### Text segment

-- Opening Marker --

Supplementary reading:
Debord, G. A Sick Planet, 2003, Chapter ‘The Decline and Fall of the Spectacular Commodity-Economy, p. 1-35
De Angelis, M. and Harvie, D., (2009), ‘“Cognitive capitalism” and the rat-race: How capital measures immaterial labour in British universities’, Historical Materialism, 17, 3, 3–30.

Schedule:
The course begins at 9.00 day 1 and ends at 16.00 day 3.
Social activities evenings of day 1 and 2

Structure of the course:
The course consists of three days of lectures and seminars. Students are asked to have completed course readings before sessions in Stockholm.

The course will include two kinds of sessions: 1) lecture-discussion-sessions on the proposed readings. Course participants are expected to have read the relevant chapters/articles before the course.
2) group sessions with presentations of students' papers, where students are given the opportunity to present their doctoral research and receive comments from teachers and co-participants.
Participants will be divided into three working groups to make individual presentations and discuss research questions from their doctoral project.
Each of the three lecturers will have responsibility for one group each. Based on the research description, each participant is asked to make a presentation of her/his research project for 10-15 minutes, followed by 30 minutes for questions and discussion. All group participants are expected to read the papers of their fellow group members and be ready to give comments.

Preparation:
* See reading list. 

* Paper (2-5 pages describing research problems related to the PhD project of the participant) to be sent to InterGender Managing Director Björn Pernrud (Email: Bjorn.Pernrud@liu.se) AT THE LATEST TWO WEEKS BEFORE THE COURSE START; remember to mark it with your name and the course name.

-- Closing Marker --

### Records supplied
-- Opening Marker --

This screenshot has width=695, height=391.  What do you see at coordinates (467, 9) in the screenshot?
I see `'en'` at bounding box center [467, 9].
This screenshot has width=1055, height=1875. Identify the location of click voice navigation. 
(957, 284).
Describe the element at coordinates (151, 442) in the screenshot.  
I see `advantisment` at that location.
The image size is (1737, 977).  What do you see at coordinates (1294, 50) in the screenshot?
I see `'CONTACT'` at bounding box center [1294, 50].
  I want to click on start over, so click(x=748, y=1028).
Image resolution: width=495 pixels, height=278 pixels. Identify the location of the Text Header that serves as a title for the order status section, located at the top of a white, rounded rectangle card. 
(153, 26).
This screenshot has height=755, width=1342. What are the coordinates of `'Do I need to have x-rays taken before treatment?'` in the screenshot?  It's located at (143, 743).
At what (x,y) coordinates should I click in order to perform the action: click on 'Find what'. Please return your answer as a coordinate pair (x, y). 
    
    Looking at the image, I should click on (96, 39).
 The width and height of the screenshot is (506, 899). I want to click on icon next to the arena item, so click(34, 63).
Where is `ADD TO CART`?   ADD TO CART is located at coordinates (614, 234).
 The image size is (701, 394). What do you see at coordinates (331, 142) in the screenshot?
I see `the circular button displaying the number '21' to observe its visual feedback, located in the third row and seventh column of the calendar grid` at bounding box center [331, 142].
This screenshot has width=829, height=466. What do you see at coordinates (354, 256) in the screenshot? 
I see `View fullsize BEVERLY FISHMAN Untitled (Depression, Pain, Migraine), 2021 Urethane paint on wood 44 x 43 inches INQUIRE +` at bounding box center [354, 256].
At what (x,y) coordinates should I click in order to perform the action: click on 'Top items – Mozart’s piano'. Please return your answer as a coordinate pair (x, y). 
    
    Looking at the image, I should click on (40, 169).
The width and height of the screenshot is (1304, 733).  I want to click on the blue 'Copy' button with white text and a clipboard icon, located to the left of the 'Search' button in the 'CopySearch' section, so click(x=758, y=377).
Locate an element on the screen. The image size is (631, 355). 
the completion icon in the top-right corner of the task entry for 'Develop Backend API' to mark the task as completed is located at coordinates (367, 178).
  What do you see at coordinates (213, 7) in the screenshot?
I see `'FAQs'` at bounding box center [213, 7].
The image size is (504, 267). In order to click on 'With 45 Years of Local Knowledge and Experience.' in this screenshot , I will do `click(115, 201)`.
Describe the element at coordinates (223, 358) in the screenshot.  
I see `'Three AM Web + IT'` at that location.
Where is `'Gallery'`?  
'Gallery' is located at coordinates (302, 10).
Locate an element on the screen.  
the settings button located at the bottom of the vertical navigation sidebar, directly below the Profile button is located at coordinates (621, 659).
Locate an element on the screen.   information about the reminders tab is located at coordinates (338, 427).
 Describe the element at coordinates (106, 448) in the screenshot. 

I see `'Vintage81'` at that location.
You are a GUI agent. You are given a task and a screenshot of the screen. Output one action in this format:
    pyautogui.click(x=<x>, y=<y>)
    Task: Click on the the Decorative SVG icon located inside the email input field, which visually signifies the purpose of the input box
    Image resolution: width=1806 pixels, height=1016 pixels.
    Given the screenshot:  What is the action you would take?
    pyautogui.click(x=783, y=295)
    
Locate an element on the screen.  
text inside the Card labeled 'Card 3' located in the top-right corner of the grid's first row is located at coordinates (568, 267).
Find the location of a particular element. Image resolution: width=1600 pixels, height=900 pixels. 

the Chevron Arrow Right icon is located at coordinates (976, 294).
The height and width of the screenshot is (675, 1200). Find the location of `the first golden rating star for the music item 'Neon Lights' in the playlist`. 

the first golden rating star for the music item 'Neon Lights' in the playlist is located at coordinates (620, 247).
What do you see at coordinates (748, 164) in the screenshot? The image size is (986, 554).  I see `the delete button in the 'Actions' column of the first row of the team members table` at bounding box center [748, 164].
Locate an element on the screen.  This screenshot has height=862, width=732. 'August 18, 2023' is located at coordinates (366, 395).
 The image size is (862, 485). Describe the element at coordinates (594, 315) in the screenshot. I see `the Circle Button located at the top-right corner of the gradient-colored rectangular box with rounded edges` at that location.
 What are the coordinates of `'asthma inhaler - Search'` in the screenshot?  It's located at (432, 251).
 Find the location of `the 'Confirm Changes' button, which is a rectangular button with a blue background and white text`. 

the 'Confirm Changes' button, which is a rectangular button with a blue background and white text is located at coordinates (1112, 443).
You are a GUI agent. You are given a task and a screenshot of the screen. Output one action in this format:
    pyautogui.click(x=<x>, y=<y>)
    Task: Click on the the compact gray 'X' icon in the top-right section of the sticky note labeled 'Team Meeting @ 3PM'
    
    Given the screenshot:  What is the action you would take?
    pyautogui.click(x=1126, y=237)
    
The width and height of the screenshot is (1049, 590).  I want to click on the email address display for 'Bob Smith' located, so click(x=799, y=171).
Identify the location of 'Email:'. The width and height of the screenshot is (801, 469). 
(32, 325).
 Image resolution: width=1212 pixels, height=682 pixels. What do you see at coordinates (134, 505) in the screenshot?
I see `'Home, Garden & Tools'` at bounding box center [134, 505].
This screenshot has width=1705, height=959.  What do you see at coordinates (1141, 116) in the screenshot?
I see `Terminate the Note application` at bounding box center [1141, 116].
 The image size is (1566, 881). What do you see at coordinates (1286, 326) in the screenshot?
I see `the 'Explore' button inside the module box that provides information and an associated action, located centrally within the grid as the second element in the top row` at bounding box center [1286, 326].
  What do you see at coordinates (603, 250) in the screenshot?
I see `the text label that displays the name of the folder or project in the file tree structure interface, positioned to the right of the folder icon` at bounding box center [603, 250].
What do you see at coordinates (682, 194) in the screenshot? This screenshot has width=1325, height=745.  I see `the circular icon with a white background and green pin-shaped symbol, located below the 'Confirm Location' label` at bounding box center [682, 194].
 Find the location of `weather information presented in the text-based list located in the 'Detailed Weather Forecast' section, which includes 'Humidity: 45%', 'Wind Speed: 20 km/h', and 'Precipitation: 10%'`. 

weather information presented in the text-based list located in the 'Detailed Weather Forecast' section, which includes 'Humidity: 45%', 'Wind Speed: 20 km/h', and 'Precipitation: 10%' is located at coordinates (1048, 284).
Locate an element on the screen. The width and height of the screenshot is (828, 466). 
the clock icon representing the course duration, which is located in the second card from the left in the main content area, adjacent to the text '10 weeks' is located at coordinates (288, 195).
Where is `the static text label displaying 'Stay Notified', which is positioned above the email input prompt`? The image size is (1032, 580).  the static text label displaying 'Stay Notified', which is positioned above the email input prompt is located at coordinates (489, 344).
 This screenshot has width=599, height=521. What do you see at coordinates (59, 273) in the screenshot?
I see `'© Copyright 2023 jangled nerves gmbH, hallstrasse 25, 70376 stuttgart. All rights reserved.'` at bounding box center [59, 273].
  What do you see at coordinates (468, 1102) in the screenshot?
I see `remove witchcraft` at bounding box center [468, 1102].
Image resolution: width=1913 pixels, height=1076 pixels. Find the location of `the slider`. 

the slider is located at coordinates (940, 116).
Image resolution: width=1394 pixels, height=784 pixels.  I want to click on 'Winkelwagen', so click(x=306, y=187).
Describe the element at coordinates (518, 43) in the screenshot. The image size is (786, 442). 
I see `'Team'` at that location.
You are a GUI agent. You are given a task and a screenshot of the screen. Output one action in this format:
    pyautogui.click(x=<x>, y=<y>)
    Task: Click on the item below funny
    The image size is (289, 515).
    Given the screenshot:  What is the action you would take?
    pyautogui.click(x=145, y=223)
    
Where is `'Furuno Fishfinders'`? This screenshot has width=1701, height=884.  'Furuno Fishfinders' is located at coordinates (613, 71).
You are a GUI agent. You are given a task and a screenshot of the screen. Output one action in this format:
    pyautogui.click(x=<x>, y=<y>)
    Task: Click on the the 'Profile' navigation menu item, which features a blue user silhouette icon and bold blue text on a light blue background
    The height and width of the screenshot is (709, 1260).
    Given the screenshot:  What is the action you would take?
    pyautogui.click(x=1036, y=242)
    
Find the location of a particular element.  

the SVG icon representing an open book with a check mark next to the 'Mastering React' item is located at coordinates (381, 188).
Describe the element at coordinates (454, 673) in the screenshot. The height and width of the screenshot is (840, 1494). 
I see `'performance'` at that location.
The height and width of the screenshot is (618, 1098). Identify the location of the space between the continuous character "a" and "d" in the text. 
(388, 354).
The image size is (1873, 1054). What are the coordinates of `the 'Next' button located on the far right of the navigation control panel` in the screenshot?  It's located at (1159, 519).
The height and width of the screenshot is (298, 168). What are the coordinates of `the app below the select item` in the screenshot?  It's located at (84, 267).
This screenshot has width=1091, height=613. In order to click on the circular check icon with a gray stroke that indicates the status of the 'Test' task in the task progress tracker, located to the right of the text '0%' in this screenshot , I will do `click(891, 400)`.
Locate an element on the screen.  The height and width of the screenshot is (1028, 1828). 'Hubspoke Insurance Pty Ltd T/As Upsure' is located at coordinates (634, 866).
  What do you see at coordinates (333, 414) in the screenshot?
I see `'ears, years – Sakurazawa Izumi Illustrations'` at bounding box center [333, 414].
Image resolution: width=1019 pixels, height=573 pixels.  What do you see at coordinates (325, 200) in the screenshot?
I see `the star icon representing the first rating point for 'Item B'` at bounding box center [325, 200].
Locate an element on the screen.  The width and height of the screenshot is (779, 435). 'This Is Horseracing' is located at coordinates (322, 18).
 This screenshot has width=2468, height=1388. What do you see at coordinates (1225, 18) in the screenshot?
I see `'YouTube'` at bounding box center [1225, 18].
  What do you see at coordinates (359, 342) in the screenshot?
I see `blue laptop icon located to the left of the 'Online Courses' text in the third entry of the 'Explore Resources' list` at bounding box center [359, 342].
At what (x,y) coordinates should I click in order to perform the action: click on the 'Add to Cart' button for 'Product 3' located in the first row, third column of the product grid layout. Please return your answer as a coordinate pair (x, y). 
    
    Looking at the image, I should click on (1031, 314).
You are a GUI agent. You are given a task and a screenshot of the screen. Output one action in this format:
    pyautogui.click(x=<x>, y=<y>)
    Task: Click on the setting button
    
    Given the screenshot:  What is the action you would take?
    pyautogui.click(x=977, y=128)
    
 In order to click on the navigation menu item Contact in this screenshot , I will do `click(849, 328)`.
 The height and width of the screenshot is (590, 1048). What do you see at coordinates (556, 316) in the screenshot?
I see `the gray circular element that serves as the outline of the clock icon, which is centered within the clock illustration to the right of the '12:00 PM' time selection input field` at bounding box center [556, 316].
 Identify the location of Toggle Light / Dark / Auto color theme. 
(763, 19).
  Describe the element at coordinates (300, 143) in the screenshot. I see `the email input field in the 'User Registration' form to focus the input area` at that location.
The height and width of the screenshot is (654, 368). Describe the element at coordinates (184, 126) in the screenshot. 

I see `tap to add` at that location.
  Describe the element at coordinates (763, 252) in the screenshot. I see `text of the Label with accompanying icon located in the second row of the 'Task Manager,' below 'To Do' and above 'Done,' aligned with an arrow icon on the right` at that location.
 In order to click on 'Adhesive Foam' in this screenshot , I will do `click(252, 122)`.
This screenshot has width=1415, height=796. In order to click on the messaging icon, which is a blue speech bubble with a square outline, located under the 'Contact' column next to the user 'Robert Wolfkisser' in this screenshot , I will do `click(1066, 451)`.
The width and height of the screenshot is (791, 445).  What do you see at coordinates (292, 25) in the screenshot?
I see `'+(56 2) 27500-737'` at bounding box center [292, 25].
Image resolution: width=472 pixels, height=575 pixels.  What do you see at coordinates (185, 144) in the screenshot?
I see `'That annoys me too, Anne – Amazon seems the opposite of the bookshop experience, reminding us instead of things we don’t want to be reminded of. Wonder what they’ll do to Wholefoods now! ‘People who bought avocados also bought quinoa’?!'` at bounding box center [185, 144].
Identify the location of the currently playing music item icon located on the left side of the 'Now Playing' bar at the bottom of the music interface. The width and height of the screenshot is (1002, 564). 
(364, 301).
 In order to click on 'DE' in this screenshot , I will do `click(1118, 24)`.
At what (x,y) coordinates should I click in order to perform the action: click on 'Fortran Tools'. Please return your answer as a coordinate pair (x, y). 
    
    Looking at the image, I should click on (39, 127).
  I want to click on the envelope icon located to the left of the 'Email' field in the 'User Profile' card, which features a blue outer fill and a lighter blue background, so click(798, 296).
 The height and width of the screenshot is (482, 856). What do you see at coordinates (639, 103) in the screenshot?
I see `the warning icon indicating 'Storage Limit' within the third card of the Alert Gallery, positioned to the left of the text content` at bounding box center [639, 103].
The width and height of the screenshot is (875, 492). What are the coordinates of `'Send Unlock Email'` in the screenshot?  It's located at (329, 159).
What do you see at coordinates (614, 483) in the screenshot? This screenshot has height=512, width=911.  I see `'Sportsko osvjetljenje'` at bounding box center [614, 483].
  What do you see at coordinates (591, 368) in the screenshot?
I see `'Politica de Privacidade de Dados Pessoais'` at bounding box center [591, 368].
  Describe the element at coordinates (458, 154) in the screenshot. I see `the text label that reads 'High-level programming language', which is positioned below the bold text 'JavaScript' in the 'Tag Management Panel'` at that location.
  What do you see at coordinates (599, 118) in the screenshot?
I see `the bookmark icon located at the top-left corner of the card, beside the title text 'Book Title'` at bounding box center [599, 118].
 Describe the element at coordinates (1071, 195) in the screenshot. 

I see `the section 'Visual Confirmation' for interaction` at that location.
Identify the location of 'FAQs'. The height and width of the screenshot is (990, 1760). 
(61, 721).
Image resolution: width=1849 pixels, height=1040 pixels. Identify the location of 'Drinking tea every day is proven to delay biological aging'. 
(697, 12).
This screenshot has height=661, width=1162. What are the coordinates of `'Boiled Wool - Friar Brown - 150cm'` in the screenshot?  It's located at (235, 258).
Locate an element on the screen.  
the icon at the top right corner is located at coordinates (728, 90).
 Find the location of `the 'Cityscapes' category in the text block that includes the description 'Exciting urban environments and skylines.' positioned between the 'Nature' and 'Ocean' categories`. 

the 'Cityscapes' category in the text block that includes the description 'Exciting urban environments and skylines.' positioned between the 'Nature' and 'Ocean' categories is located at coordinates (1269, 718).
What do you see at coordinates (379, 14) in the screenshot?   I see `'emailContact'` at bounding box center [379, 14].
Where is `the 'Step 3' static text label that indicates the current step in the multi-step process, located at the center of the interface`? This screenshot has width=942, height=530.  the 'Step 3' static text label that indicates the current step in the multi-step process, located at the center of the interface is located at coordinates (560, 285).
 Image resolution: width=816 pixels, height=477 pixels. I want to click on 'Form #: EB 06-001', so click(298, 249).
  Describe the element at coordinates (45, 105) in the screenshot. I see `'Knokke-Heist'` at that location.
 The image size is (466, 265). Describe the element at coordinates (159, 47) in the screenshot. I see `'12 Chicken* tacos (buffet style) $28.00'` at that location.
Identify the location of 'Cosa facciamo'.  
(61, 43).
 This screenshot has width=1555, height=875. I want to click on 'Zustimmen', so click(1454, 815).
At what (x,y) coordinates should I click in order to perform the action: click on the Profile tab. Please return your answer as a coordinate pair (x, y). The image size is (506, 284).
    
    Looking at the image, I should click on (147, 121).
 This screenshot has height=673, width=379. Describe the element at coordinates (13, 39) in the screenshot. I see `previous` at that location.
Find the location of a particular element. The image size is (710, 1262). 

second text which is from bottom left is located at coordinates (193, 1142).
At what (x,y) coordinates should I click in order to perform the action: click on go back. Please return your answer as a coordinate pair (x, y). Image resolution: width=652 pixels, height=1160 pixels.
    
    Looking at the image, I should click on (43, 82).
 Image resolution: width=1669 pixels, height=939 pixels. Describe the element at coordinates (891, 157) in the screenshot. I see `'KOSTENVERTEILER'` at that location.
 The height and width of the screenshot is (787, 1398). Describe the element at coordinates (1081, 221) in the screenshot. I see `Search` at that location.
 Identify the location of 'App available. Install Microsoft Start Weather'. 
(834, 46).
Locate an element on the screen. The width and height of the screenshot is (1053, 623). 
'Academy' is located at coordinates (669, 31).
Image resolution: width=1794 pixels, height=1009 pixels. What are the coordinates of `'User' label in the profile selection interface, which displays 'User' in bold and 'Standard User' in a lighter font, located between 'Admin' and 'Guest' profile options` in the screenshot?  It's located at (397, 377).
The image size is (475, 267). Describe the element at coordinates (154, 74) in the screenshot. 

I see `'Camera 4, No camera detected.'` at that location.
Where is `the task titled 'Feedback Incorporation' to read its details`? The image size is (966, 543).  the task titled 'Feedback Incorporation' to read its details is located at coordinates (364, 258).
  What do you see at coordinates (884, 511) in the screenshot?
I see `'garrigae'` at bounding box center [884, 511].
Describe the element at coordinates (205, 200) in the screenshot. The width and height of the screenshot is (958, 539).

-- Closing Marker --

### Goal of the exercise
Transcribe the passage of the course description above from "The course will" up to and including "their doctoral project.".

### Your response
The course will include two kinds of sessions: 1) lecture-discussion-sessions on the proposed readings. Course participants are expected to have read the relevant chapters/articles before the course.
2) group sessions with presentations of students' papers, where students are given the opportunity to present their doctoral research and receive comments from teachers and co-participants.
Participants will be divided into three working groups to make individual presentations and discuss research questions from their doctoral project.